* [Data extracts]

--------------------------------

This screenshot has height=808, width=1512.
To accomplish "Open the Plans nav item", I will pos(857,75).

--------------------------------

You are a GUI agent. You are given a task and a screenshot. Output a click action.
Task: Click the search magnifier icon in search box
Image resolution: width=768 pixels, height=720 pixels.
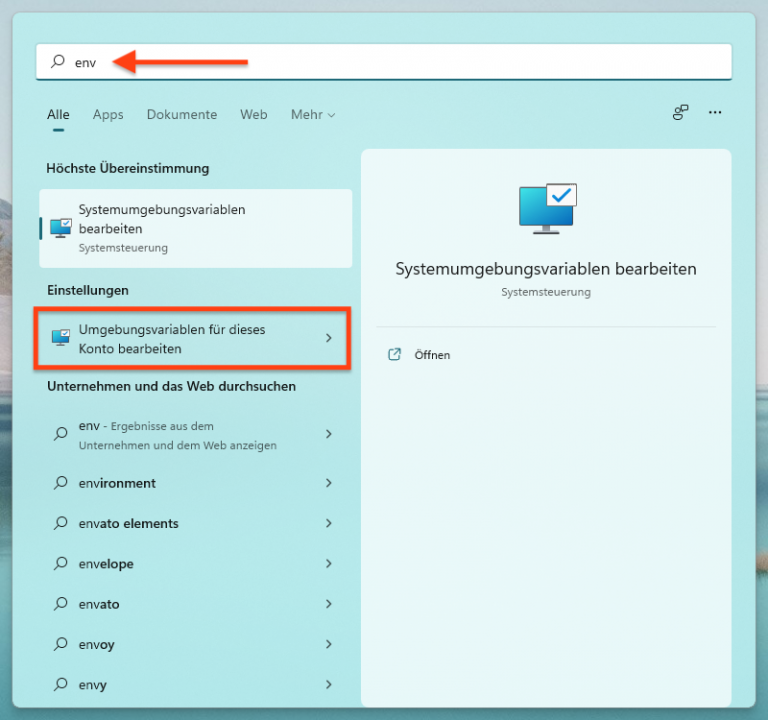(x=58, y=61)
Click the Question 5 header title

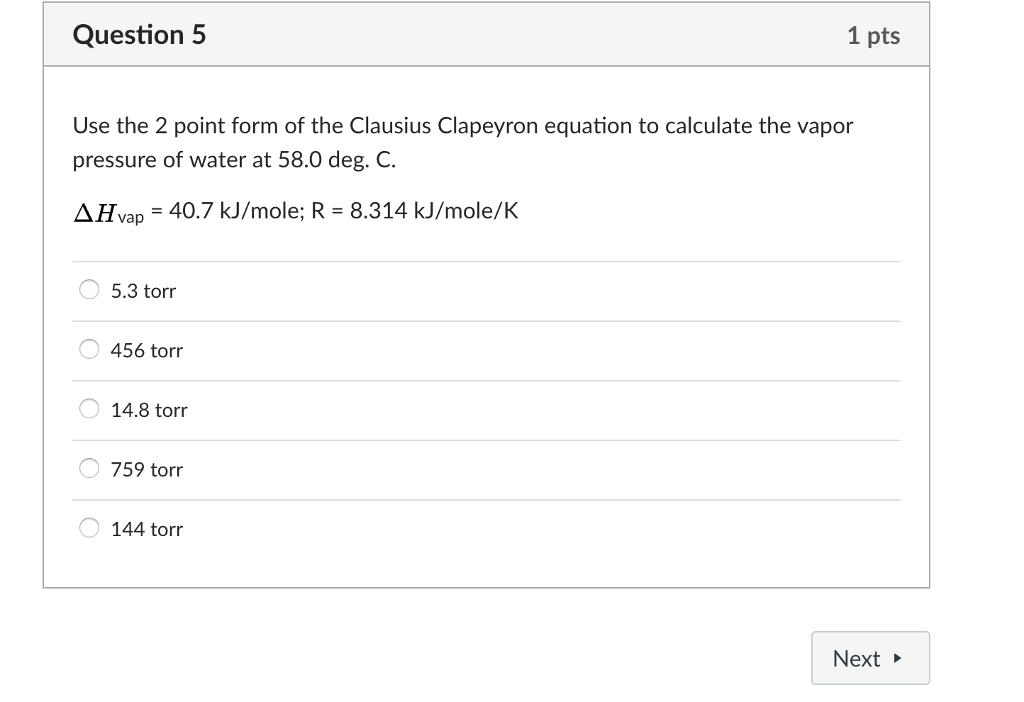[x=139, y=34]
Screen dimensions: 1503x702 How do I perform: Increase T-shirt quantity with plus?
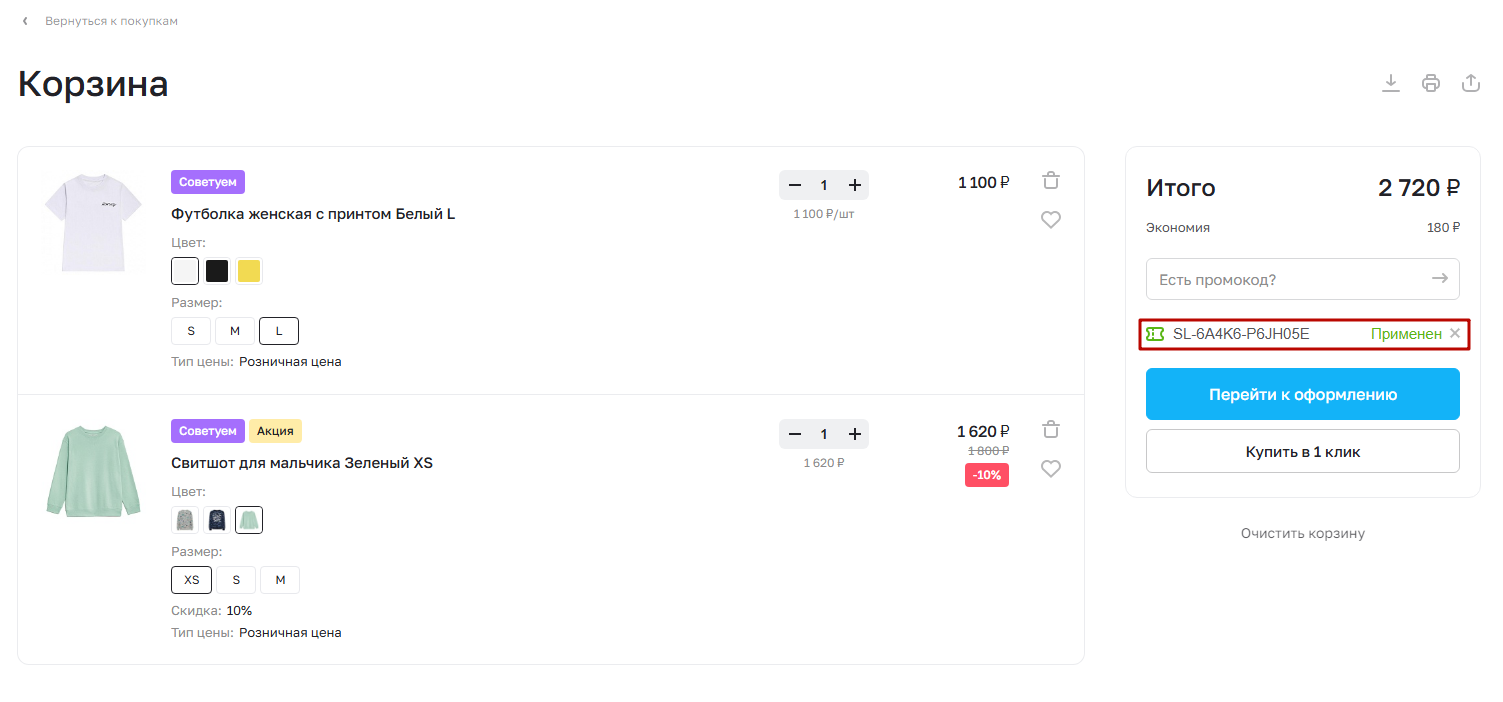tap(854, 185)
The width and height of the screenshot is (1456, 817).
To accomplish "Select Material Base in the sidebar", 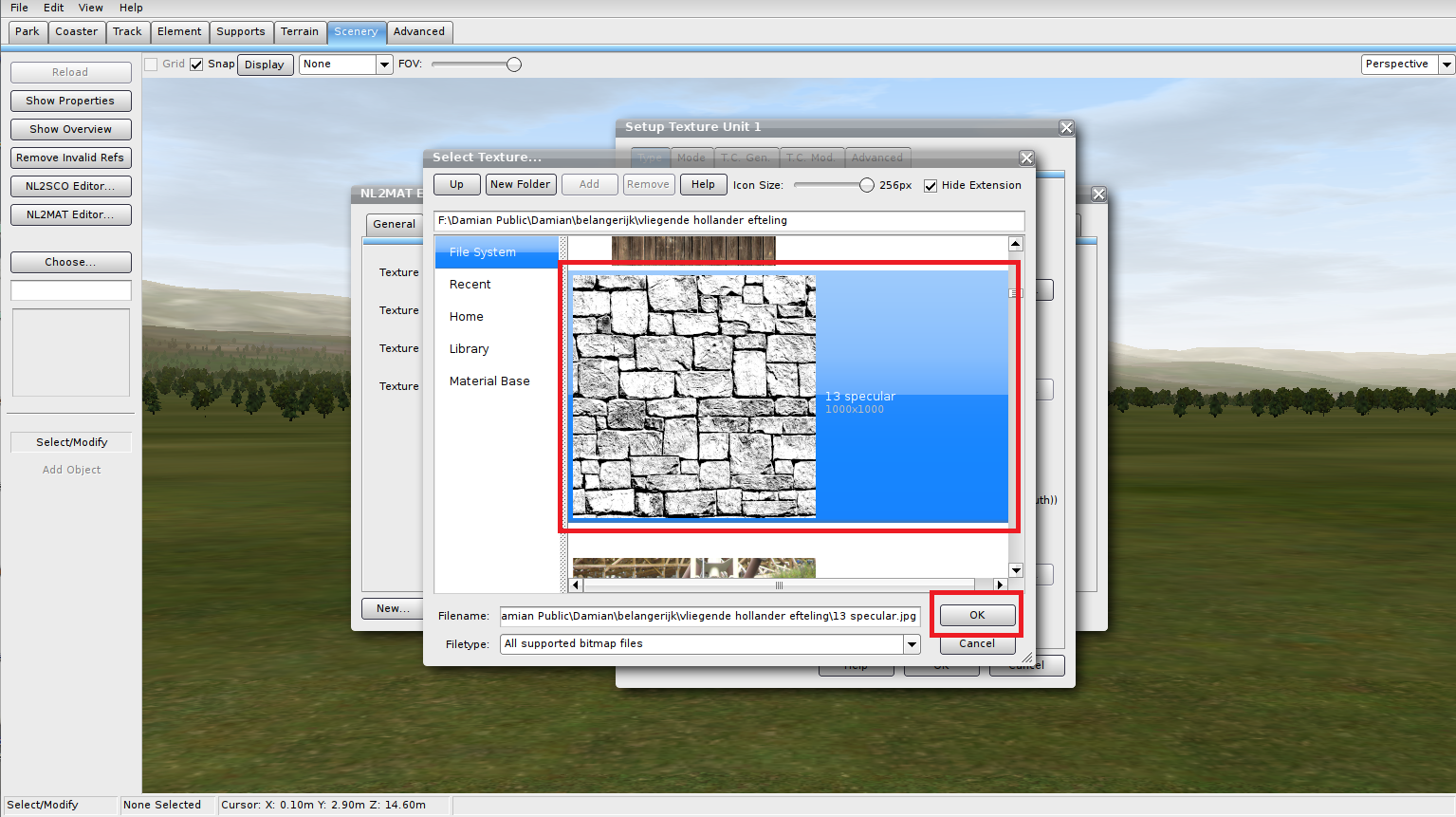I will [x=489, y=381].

--------------------------------

* [Try it] Copy out, from the records above, every line that holds the string "screenshot".

* [Answer for this exercise]
This screenshot has height=808, width=1512.
You are a GUI agent. You are given a task and a screenshot. Output a click action.
The width and height of the screenshot is (1456, 817).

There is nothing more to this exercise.